[INFORMATION SUPPLIED Boundary: Start]

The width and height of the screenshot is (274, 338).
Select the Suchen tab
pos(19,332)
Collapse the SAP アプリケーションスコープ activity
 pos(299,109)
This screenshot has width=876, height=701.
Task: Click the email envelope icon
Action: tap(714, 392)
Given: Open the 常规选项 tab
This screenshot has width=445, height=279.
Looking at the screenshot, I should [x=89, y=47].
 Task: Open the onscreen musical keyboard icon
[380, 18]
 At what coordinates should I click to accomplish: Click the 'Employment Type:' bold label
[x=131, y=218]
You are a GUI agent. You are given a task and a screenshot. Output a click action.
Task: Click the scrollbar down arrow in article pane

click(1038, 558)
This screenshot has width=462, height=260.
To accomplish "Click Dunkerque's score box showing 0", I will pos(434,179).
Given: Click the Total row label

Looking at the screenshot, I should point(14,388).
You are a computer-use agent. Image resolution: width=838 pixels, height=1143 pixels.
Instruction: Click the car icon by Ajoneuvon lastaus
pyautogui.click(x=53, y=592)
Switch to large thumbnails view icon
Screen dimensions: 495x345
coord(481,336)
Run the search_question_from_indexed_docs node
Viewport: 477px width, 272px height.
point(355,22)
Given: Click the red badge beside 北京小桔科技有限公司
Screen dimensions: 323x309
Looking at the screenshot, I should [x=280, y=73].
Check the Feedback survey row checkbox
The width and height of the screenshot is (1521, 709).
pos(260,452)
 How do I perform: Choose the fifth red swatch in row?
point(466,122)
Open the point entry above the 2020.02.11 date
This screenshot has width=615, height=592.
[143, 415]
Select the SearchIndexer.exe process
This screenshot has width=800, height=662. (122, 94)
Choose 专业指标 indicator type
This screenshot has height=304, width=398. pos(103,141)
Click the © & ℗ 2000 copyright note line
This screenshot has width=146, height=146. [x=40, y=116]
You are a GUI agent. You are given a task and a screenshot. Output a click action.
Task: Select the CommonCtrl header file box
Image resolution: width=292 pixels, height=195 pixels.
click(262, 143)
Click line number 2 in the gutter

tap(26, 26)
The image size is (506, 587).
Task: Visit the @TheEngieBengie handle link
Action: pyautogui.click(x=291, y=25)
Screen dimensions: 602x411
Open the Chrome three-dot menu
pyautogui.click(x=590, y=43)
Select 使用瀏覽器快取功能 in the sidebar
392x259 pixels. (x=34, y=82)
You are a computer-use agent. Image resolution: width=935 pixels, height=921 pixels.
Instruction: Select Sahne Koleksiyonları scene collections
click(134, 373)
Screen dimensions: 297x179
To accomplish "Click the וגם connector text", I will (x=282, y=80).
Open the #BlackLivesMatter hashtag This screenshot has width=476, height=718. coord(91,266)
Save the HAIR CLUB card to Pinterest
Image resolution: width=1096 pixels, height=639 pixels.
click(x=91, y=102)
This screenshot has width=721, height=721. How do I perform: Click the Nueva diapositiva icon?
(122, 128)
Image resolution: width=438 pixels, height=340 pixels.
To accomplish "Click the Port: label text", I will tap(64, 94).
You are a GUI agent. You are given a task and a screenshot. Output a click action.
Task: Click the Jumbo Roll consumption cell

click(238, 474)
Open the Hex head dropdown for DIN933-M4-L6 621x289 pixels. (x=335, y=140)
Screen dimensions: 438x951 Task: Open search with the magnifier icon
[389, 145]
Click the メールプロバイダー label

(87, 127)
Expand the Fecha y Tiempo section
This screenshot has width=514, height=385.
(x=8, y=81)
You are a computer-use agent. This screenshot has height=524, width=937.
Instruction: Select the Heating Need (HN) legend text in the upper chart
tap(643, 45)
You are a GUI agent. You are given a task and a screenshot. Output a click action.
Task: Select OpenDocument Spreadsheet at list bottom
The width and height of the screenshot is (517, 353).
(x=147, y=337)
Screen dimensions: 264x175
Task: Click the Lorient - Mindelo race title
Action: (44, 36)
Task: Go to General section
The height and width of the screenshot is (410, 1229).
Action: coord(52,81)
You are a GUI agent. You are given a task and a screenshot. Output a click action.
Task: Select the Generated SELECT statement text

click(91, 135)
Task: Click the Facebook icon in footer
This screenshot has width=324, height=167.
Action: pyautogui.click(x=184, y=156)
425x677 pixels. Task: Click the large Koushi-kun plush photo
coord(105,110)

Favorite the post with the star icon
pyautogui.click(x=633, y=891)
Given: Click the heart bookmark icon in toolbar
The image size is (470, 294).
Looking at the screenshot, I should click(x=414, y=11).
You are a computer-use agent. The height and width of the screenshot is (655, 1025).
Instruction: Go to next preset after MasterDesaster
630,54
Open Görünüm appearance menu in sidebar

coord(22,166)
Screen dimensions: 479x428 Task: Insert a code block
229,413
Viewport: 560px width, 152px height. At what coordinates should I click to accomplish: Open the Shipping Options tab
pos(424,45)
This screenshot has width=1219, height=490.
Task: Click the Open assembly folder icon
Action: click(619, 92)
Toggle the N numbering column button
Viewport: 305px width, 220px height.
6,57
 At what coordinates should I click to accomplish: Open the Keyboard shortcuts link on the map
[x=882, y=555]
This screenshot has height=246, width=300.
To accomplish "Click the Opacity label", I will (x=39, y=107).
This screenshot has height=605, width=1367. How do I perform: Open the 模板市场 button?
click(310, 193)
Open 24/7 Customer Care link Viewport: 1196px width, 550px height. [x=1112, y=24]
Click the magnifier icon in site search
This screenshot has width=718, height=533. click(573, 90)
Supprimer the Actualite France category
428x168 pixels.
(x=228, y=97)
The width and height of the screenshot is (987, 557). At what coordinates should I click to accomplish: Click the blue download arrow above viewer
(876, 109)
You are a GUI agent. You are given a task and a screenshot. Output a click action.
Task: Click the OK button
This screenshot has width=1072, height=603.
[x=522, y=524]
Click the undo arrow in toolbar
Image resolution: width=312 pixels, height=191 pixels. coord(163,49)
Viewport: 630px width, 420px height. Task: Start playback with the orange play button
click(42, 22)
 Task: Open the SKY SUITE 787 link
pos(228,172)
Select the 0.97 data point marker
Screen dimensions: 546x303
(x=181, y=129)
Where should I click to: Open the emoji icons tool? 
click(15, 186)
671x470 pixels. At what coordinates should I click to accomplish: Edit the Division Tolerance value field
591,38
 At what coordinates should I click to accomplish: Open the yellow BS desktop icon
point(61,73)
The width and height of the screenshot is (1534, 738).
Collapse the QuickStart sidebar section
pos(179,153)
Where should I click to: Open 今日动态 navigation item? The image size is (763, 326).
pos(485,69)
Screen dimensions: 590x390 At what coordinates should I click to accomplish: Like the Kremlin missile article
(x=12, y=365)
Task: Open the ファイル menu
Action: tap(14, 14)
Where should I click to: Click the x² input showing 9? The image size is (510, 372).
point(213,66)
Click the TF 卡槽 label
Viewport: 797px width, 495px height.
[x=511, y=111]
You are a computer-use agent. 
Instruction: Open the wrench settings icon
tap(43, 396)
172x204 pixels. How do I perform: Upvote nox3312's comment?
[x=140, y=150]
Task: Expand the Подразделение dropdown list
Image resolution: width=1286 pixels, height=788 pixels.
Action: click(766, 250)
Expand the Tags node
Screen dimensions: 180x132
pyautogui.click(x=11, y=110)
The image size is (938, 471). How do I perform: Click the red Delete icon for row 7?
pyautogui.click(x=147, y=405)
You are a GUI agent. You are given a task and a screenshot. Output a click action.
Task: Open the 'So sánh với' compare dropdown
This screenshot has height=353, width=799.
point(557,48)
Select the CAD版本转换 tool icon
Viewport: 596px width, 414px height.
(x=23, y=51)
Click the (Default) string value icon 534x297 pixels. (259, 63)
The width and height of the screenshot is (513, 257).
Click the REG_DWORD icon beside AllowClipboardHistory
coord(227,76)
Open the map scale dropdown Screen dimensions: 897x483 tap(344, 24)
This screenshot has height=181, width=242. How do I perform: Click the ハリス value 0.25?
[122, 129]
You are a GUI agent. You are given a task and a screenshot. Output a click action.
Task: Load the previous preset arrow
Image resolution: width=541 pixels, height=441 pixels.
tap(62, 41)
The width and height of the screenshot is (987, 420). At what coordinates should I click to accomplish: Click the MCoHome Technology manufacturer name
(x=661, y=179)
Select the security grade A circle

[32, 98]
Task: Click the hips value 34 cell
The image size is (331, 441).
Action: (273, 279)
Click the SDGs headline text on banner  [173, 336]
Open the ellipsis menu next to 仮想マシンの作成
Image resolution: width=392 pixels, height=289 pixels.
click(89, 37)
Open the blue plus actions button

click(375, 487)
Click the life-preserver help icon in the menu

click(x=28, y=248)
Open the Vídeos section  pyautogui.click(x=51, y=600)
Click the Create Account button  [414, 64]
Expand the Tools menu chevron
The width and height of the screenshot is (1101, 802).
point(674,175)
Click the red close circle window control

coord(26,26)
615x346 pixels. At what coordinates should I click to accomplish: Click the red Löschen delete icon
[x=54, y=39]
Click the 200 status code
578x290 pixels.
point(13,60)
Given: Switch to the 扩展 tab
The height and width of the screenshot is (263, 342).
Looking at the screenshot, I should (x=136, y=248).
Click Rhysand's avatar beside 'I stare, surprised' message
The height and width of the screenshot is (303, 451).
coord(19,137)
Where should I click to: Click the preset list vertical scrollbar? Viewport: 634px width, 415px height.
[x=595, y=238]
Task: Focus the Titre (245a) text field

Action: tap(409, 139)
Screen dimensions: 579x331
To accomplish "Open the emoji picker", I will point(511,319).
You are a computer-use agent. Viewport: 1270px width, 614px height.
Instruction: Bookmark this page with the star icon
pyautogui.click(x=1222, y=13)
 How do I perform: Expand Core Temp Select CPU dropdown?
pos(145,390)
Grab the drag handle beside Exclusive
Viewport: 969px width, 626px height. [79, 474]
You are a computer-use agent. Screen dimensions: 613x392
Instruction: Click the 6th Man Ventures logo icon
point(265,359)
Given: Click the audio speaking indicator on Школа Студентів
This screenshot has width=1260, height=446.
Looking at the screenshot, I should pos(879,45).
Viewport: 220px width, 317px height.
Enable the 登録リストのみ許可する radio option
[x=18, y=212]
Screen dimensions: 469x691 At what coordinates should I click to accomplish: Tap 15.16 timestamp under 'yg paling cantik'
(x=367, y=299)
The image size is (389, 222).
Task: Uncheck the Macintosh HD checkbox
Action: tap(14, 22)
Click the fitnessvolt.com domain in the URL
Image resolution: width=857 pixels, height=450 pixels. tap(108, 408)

[INFORMATION SUPPLIED Boundary: End]

*PROBLEM DETAILS*:
Above are the records; please copy exactly their first line and each line after it through the line containing "Given: Click the red badge beside 北京小桔科技有限公司", and no line after that.

*TASK ANSWER*:
The width and height of the screenshot is (274, 338).
Select the Suchen tab
pos(19,332)
Collapse the SAP アプリケーションスコープ activity
 pos(299,109)
This screenshot has width=876, height=701.
Task: Click the email envelope icon
Action: tap(714, 392)
Given: Open the 常规选项 tab
This screenshot has width=445, height=279.
Looking at the screenshot, I should [x=89, y=47].
 Task: Open the onscreen musical keyboard icon
[380, 18]
 At what coordinates should I click to accomplish: Click the 'Employment Type:' bold label
[x=131, y=218]
You are a GUI agent. You are given a task and a screenshot. Output a click action.
Task: Click the scrollbar down arrow in article pane

click(1038, 558)
This screenshot has width=462, height=260.
To accomplish "Click Dunkerque's score box showing 0", I will pos(434,179).
Given: Click the Total row label

Looking at the screenshot, I should point(14,388).
You are a computer-use agent. Image resolution: width=838 pixels, height=1143 pixels.
Instruction: Click the car icon by Ajoneuvon lastaus
pyautogui.click(x=53, y=592)
Switch to large thumbnails view icon
Screen dimensions: 495x345
coord(481,336)
Run the search_question_from_indexed_docs node
Viewport: 477px width, 272px height.
point(355,22)
Given: Click the red badge beside 北京小桔科技有限公司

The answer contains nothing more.